Lambda Chi Alpha occupies perhaps the most desirable plot of land of any Cornell fraternity: overlooking Cascadilla Gorge, only a 3-minute walk from Collegetown, close to central campus. Edgemoor, our home, is a magnificent 1896 Tudor; its renovation and expansion, completed in 2015, was the largest such project of any privately-owned house in Cornell history.

The front landscaping was contributed by Jim Sollecito '76, and the new road sign by R. Paul Williamson '66. But these aside, the front of the house looks much as it did when first constructed, as the Arts and Crafts movement was spreading: dormers peeking through the hipped roof, exposed half-timber, and high mullioned windows. Phil Prigmore '69, chief architect for the 2015 renovation, extended this treatment to the new wing, so that from all angles, the house appears as a unified wing. Such is the quality of the work that the new wing is almost indistinguishable from the original house to the casual visitor.

History

The property, like much of West Campus, was owned by Ezra Cornell up to the edge of the Gorge, in the possession of the Treman family. In 1893, Franklin C. Cornell, Ezra's son, transferred the plot to Liberty Hyde Bailey, then a professor of horticulture, and he conveyed it to the New York Alpha chapter of Phi Delta Theta to build a new chapter house. Phi Delt built the original house and occupied it in 1896, the first property in Ithaca with an Edgemoor Lane address. Lambda Chi Alpha, which had been living in crowded quarters in the original ISWZA house at 614 Stewart Avenue, seized the opportunity to buy the house in 1921, and has held on to it ever since.

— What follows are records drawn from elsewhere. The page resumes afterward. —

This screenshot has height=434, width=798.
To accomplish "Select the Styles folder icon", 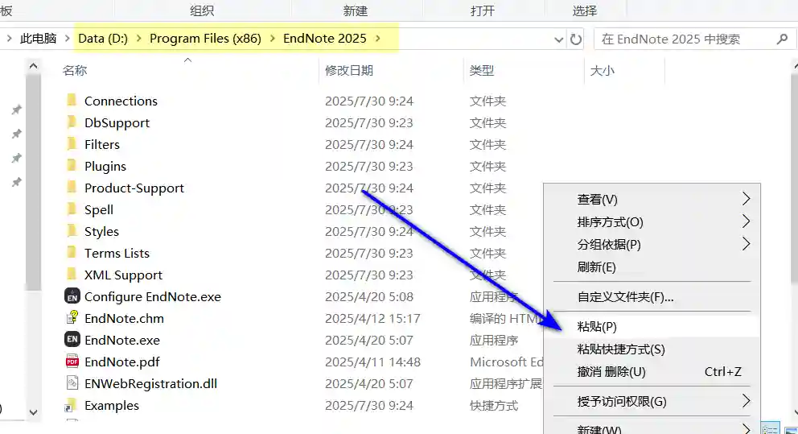I will pos(72,231).
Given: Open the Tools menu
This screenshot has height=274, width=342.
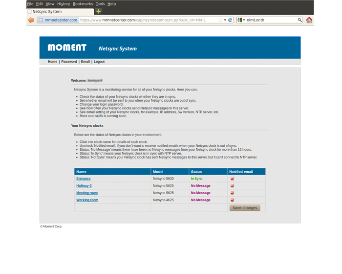Looking at the screenshot, I should click(100, 4).

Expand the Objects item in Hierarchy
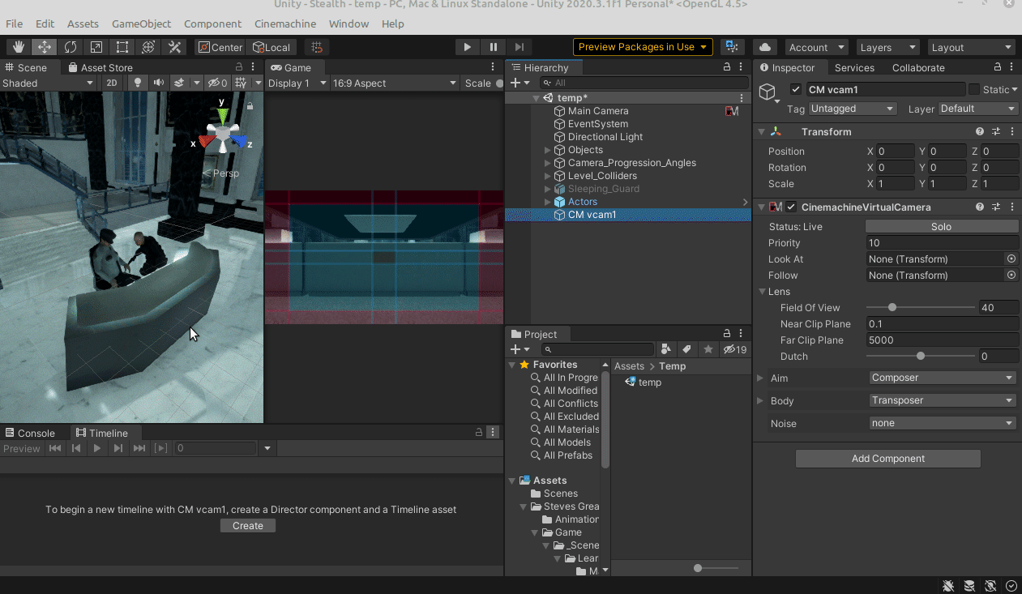[x=548, y=150]
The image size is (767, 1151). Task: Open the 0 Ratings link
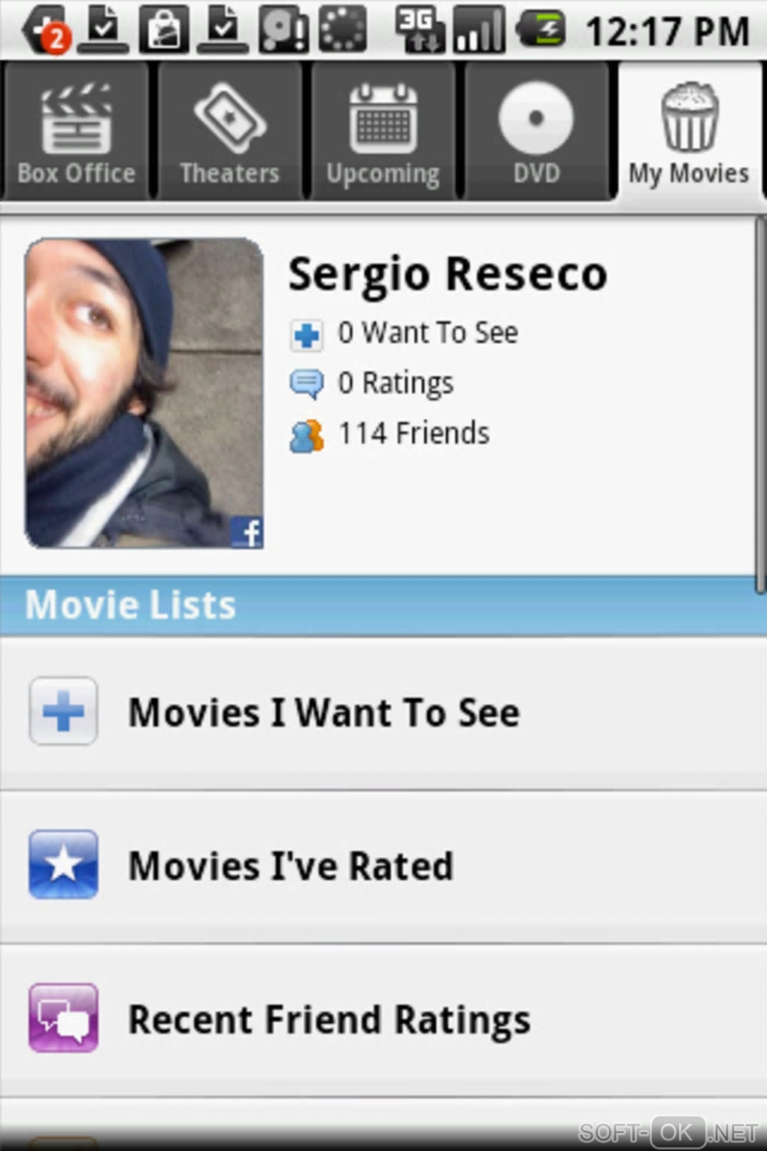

The stone front patio was not a feature of the house at purchase; the oldest photos show only the path to the road, with windows visible on the north side of the rathskeller and bar next to the coal chute leading to the old coal room. By 1931, a front porch area is apparent from photographs, although it is uncertain exactly when it was installed. This work remained in place until the summer of 1966, when Dave Shannon '69 availed himself of slate being discarded from construction work on Willard Straight Hall, and spent several weeks hauling suitable pieces back to the house and placing them in appropriate spots around the crumbling patio. A Montana native, he inscribed his family's cattle brand in the cement near the front door, a reverse E, slash, and letter M. This work lasted another three decades, until ISWZA voted funds to have it professionally reconstructed. Nearly all of the stone was replaced, and the staircase to the parking lot also upgraded with new material.